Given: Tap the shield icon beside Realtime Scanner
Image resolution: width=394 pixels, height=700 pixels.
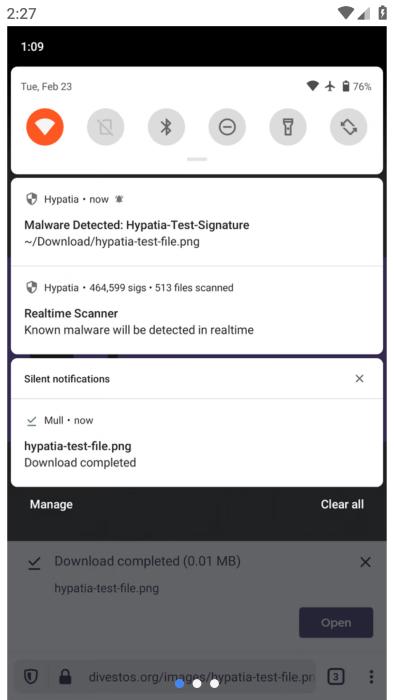Looking at the screenshot, I should pos(31,288).
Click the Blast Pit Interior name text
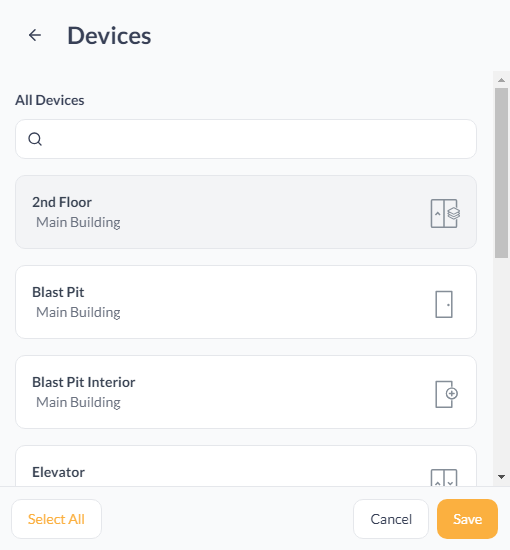Image resolution: width=510 pixels, height=550 pixels. [x=83, y=382]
----
Set the preceding data down again word for word, omitting images.

Given: Tap the shield icon beside Realtime Scanner
Image resolution: width=394 pixels, height=700 pixels.
Looking at the screenshot, I should pos(31,288).
Click the Blast Pit Interior name text
Image resolution: width=510 pixels, height=550 pixels. [x=83, y=382]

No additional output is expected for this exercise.